Introduction

General

Hyperspectral remote sensing is an important tool for the observations of earth after development of imaging spectrometry. The spectral details provided by hyperspectral remote sensing are its main advantage. The spectral properties of land covers and surface material types differ in their spectral response. For spectral separation and mapping, different important spectral features are needed. The application of hyperspectral remote sensing is limited by the large diversity of materials and lack of knowledge of their spectral properties.

Space-borne hyperspectral data like Hyperion which covers spectral range from 400 to 2500 nm and has 242 continuous channels with 10-nm bandwidth is capable of discriminating most of the earth surface materials. Narrow bandwidth and numerous channels give much information about the site surface under investigation. Spectral images even having a large number of spectral channels never depict the true radiance of the surface due to the sensors and atmosphere.

Endmember spectrum

An important problem in hyperspectral imaging processing is to decompose the mixed pixels into the materials that contribute to the pixel, endmember, and a set of corresponding fractions of the spectral signature in the pixel, abundances, and this problem is known as the unmixing problem. According to the definition, an endmember is an idealized pure signature of a class. Endmember extraction is one of the fundamental and crucial tasks in hyperspectral data exploitation (Mozaffar et al. 2008).

It has received considerable interest in recent years, with many researchers devoting their effort to develop algorithms for endmember extraction from hyperspectral data. An ultimate goal of an endmember extraction algorithm (EEA) is to find the purest form of each spectrally distinct material on a scene.

Endmember extraction algorithms

Overview

Most of the popular endmember extraction algorithms nowadays are based on geometric analysis of image data. Keshava and Mustard (2002) argued that the basic assumption for the geometric endmember extraction is the endmember spectra are pure spectra in the image which lie at the extreme ends of the volume occupied by the dataset. Winter (1999) proposed the N-FINDR algorithm for endmember extraction. The algorithm determines a simplex of largest volume, within the dataset, containing the maximum number of pixels. In order to refine the endmember estimate, the volume of the simplex is calculated by replacing each endmember by each pixel in the image. The procedure continues until there is no further replacement of endmembers.

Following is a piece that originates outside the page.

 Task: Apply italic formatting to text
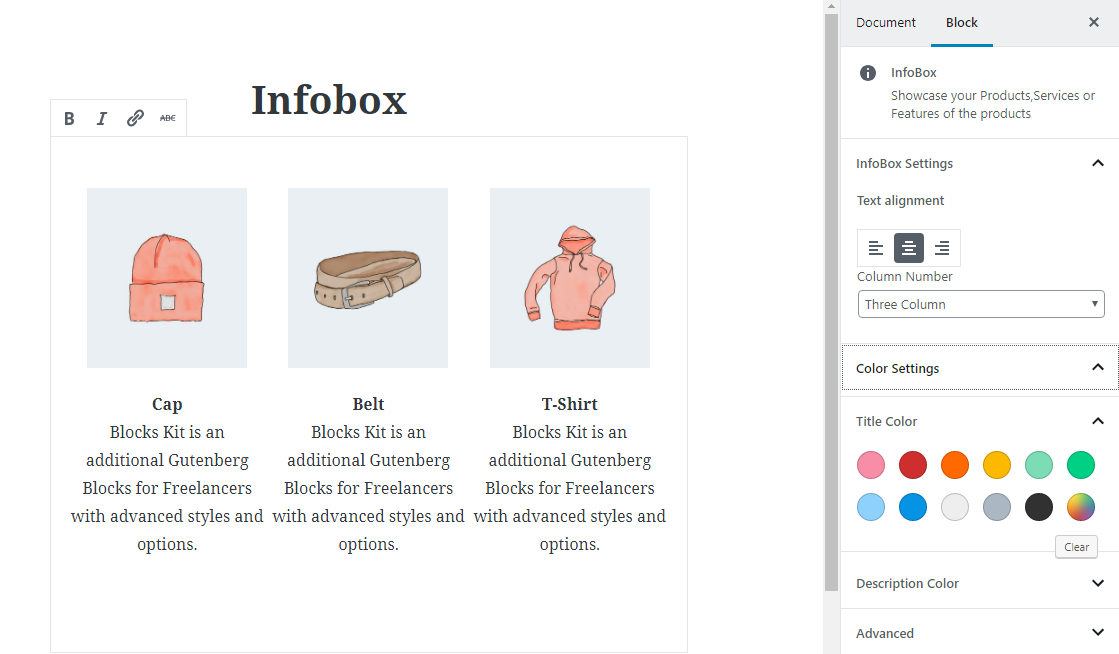coord(101,119)
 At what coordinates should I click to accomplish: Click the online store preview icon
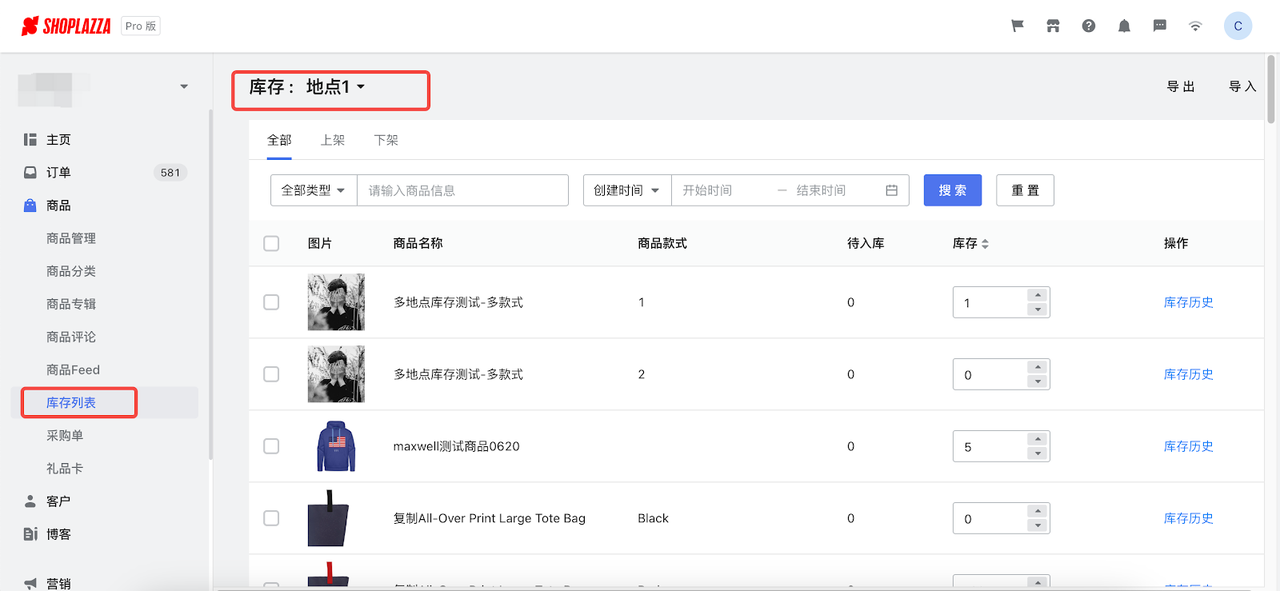pyautogui.click(x=1052, y=25)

Another algorithm for endmember extraction based on the geometric analysis of the data is Vertex component analysis (VCA) (Nascimento and Bioucas-Dias 2005). The algorithm starts by determining the subspace spanned by the endmembers using HySime and then projects the spectral vectors in a direction orthogonal to the determined subspace. The extreme ends of the projection correspond to the endmember spectra.

Pixel purity index (PPI)

One of the most successful approaches has been the Pixel Purity Index or PPI, which is based on the geometry of convex sets (Green et al. 1988). PPI considers spectral pixels as vectors in an N-dimensional feature space. The algorithm proceeds by generating a large number of random N-dimensional vectors, also called skewers, through the dataset. Every data point is projected onto each skewer, along which position it is pointed out. The data points which correspond to extreme values in the direction of a skewer are identified and placed on a list. As more skewers are generated, the list grows and the number of times a given pixel is placed on this list is also tallied (Boardman 1994).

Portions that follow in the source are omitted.